In this work, an RCCI engine was integrated with a SHEV powertrain. The fuel economy benefit of the RCCI-HEV powertrain was compared with the conventional ICE-HEV powertrains. Three different ICEs were studied, including a GM Z19DTH engine in CI and RCCI modes and a GM A14XFL SI (gasoline) engine. For a meaningful comparison among the different powertrains, the ICE produced the same amount of power for each powertrain. In selecting engine operating points, the engine-out emission constraints were considered. A high-fidelity forward-in-power SHEV model was developed in Matlab^®/Simulink with experimentally validated submodels. Three different types of EMC strategies, including RBC, DP, and MPC were developed to investigate the effect of the control strategy on the potential fuel saving from an RCCI-based HEV. The following summarizes the main findings from this work:

• The simulation results showed that the RCCI engine offers significant potential for fuel saving in SHEV architecture. In the combined driving cycle, integrating an RCCI engine with a SHEV powertrain provided up to 12.6% higher fuel economy over a modern SI engine, while the improvement over the CI-based HEV was 2.2% for the combined driving cycle.

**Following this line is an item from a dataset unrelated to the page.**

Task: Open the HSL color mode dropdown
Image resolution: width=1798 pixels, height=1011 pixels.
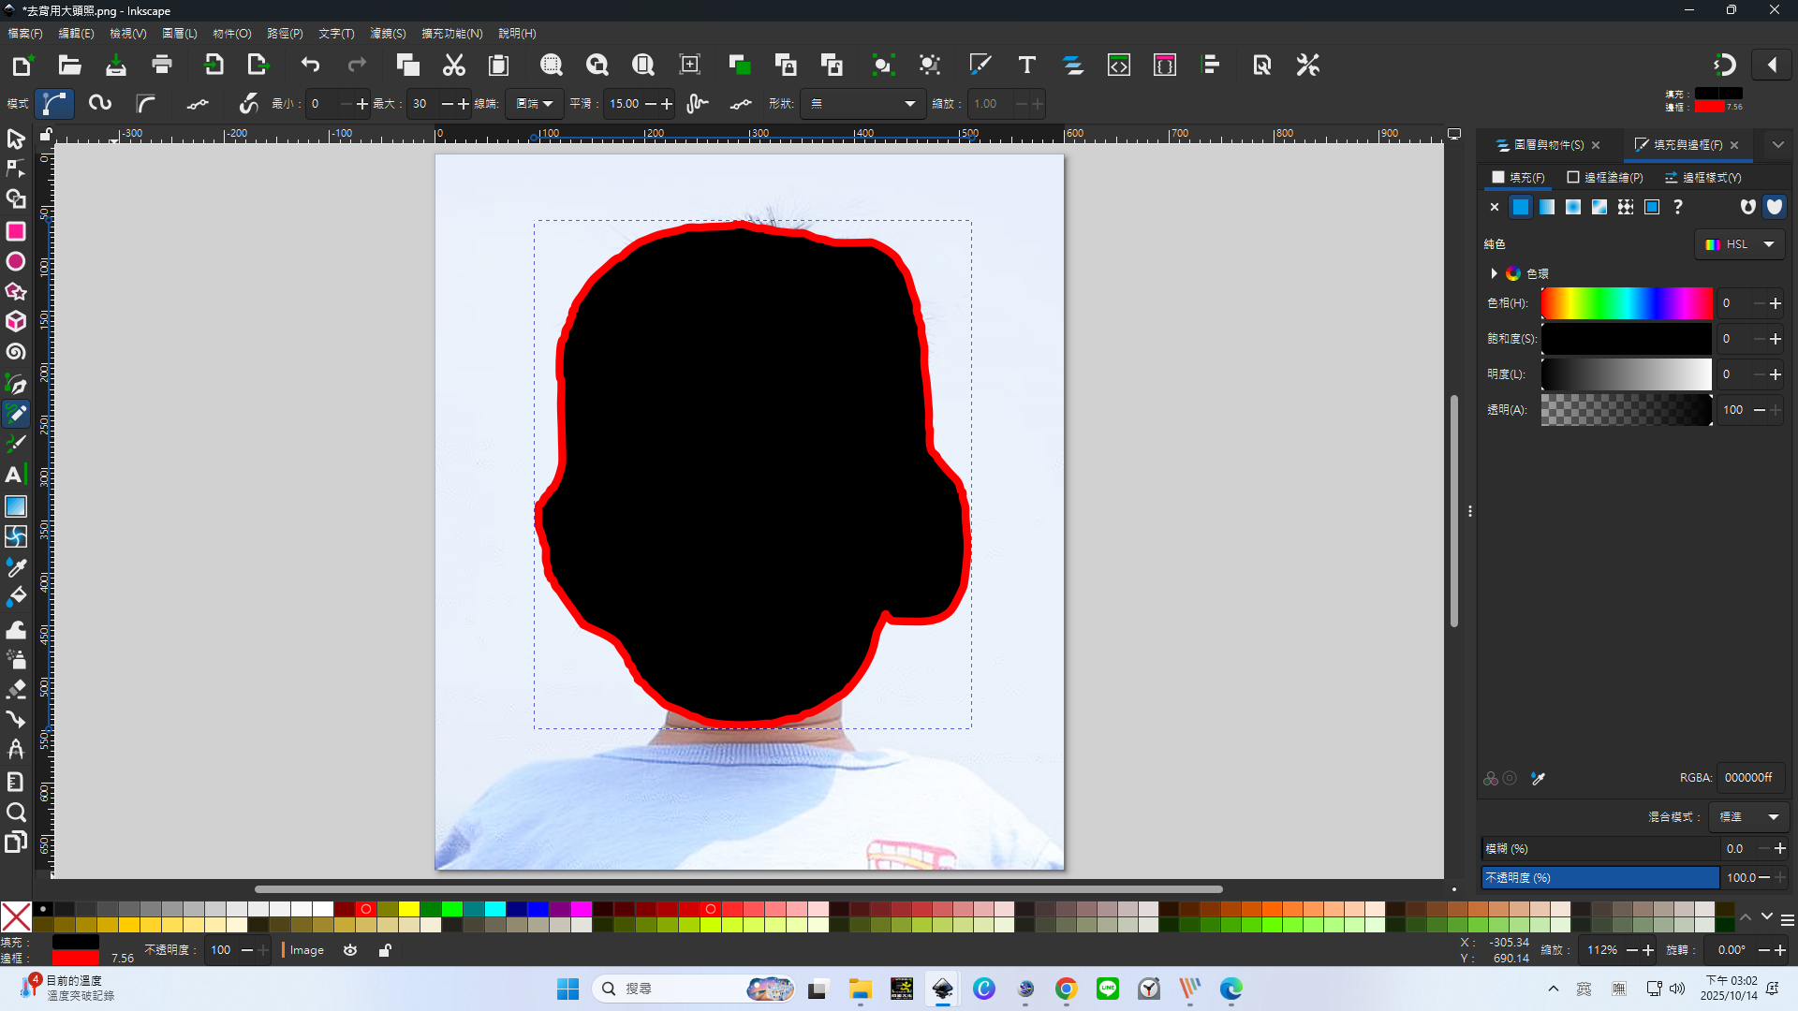Action: pos(1740,244)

• An increasing number of the engine operating points can increase the RCCI-HEV fuel economy (FE) improvement by 2.1% by utilizing more engine operating points. This study did not consider fuel penalty during ICE transients between engine modes. It is anticipated that excessively frequent mode switching is not desirable for fuel saving once a large number of engine operating points is used.
• The 3-mode DP provides the best FE improvement among the EMCs studied. Using the 3-mode DP leads to 17.0% more FE improvement compared to the RBC EMC. This demonstrates the importance of designing optimal EMC strategies to maximize the FE improvement of the RCCI-HEV.

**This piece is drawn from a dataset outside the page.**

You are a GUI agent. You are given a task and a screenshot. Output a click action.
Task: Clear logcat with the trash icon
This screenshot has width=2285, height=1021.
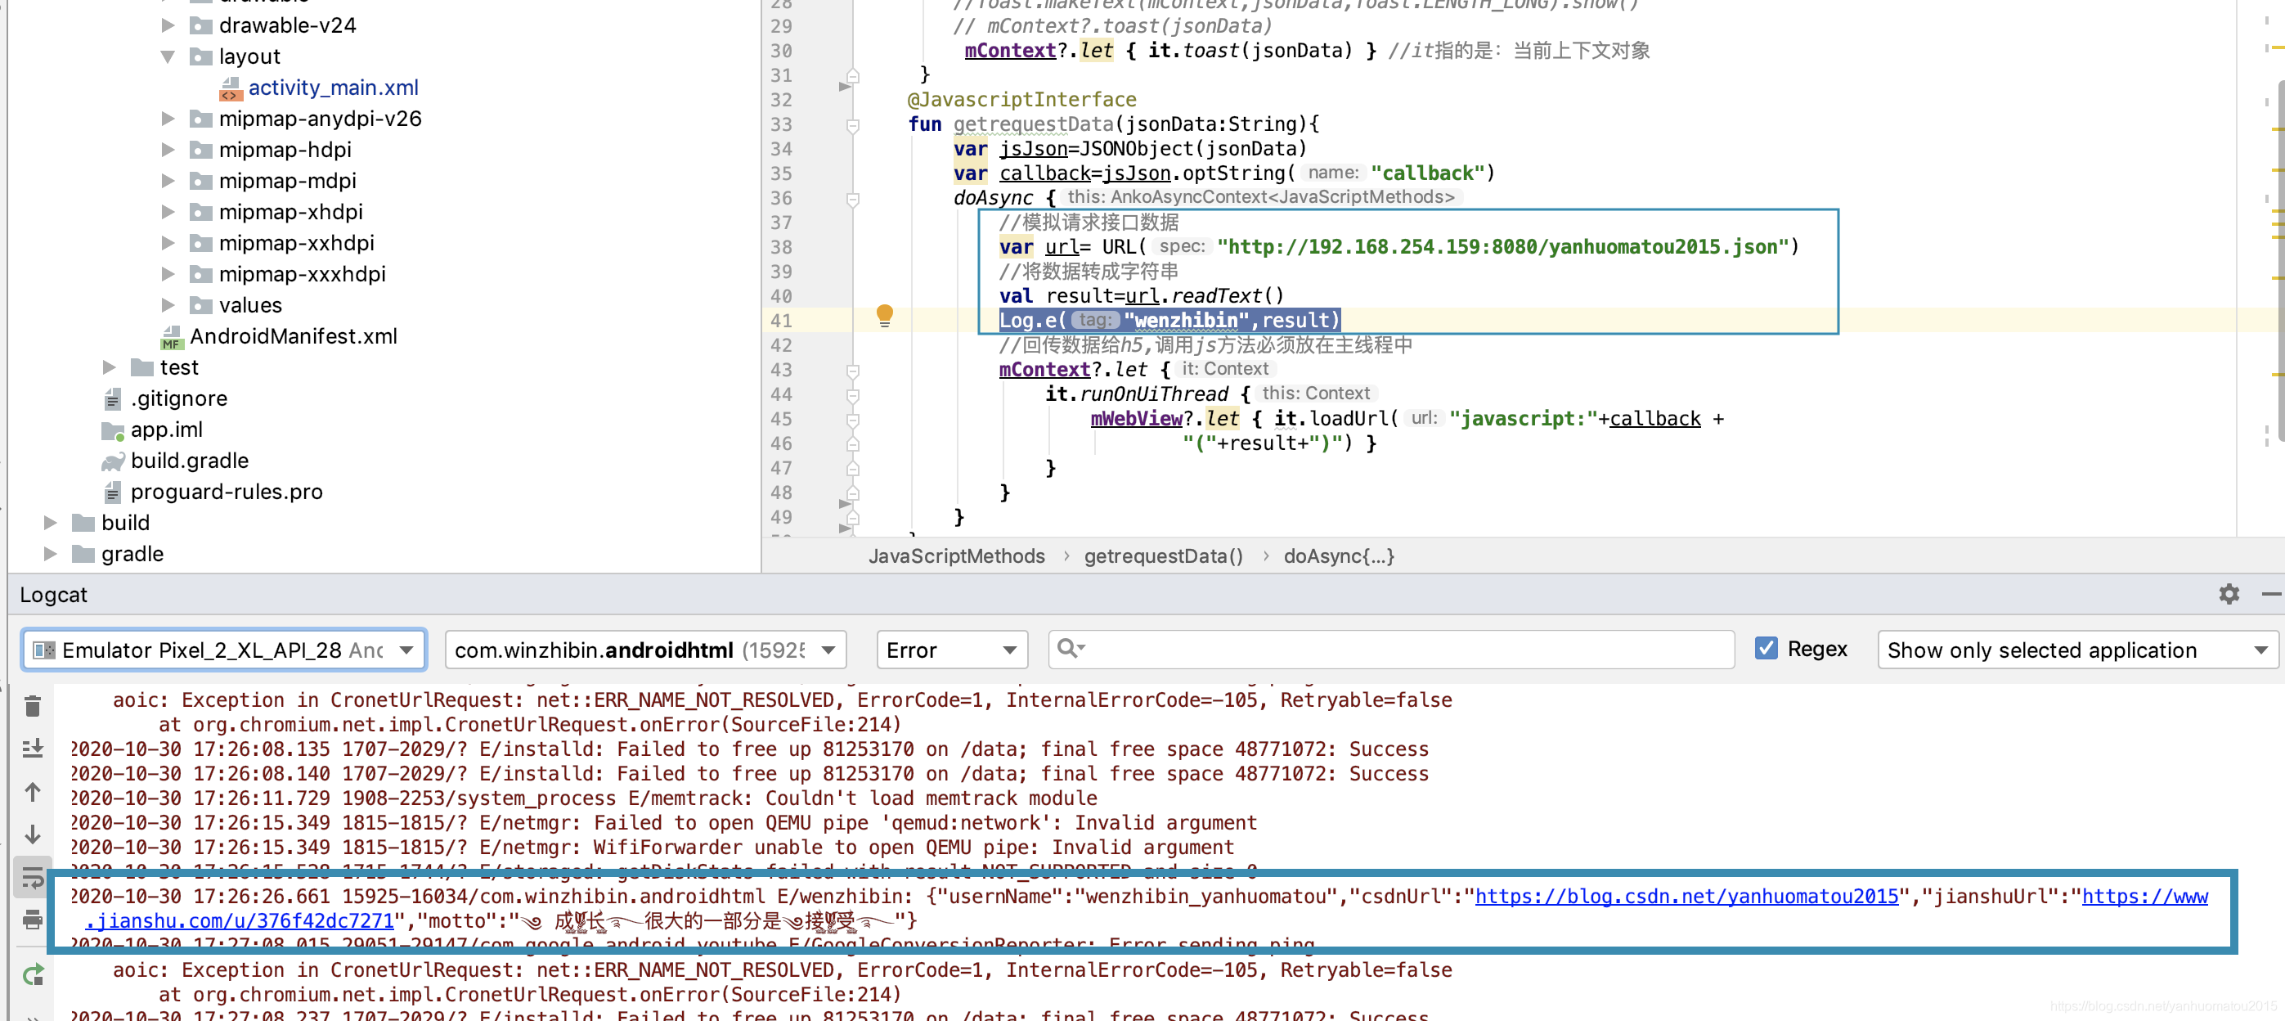[33, 706]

• In the MPC strategy, more available information from the driving cycle (larger prediction time horizon) naturally leads to better fuel economy improvement and the MPC results eventually merge to the DP optimal controller results. A prediction horizon length of 70 s showed a compromise between the computational cost and fuel economy improvement in this work.
• Among the four driving cycles studied, the driving cycle that has higher average power ($\overline{P}$) has higher RCCI fuel saving. Thus, the RCCI-HEV operating in the US06 driving cycle ($\overline{P}=19.1$ kW) offered 14.2% fuel economy improvement versus 13.1% in the UDDS driving cycle ($\overline{P}=5.2$ kW) in the SHEV. This was because the engine needs to run for a longer time to compensate for the higher power demand. This leads to more opportunity for the RCCI engine to save more fuel compared to the SI and CI engines.

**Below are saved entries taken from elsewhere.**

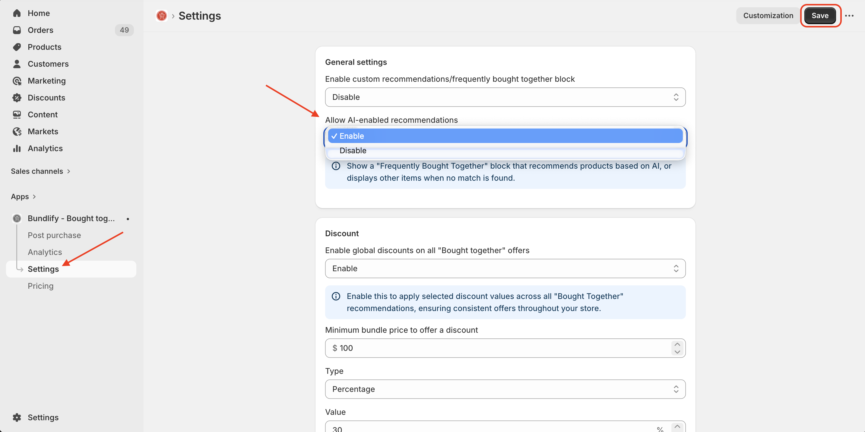Open the discount Type Percentage dropdown
865x432 pixels.
point(505,389)
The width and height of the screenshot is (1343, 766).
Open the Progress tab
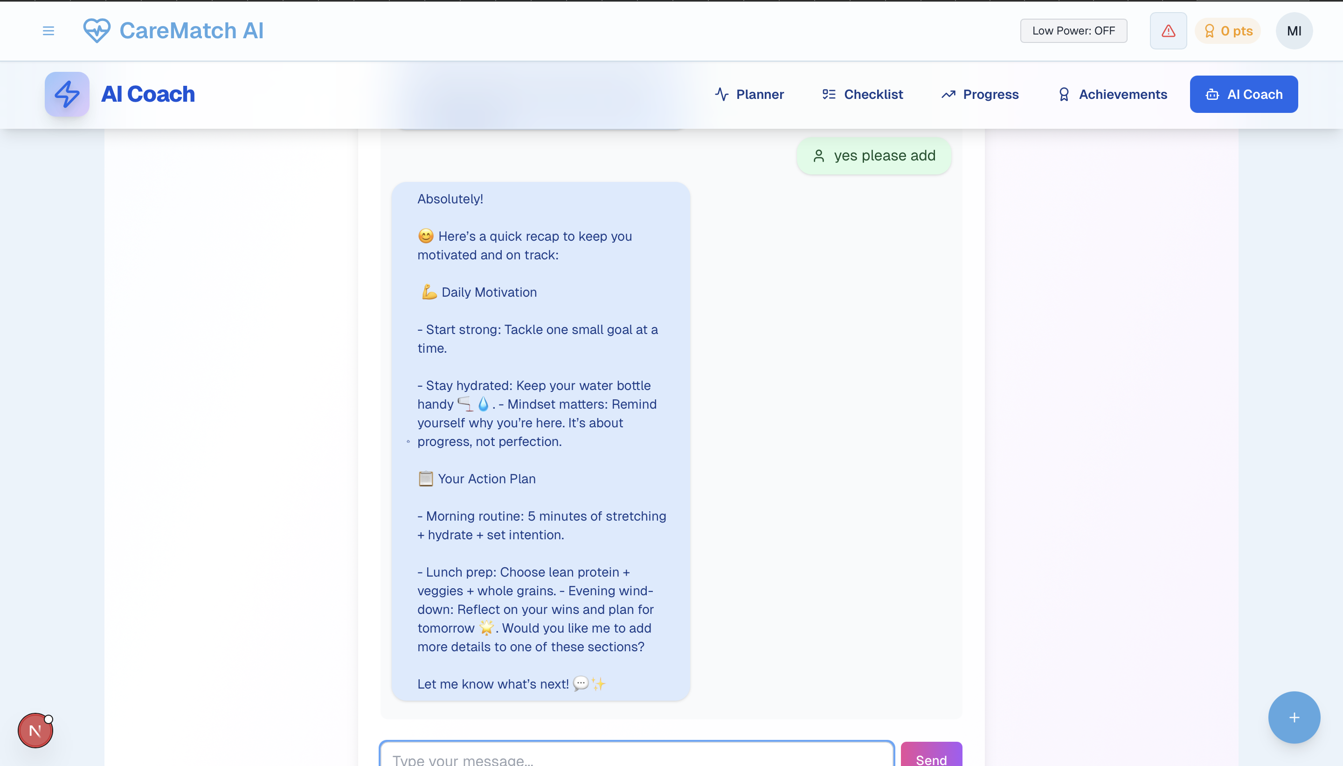point(980,94)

• RCCI-SHEV operation with a battery at low SOC in charge-sustaining mode resulted in a slightly higher fuel economy improvement for the RCCI engine in comparison to a higher initial SOC scenario. This is because the battery in a low SOC region has a larger energy loss which means that the engine is required to run for a longer time to compensate for the higher battery losses. This provides more opportunity for the RCCI engine to save more fuel in comparison to the SI and CI engines.

This study did not include a cost analysis of the HEV powertrain using the RCCI engine versus SI and CI engines in SHEV architecture. Cost analysis versus fuel saving will be the subject of future studies.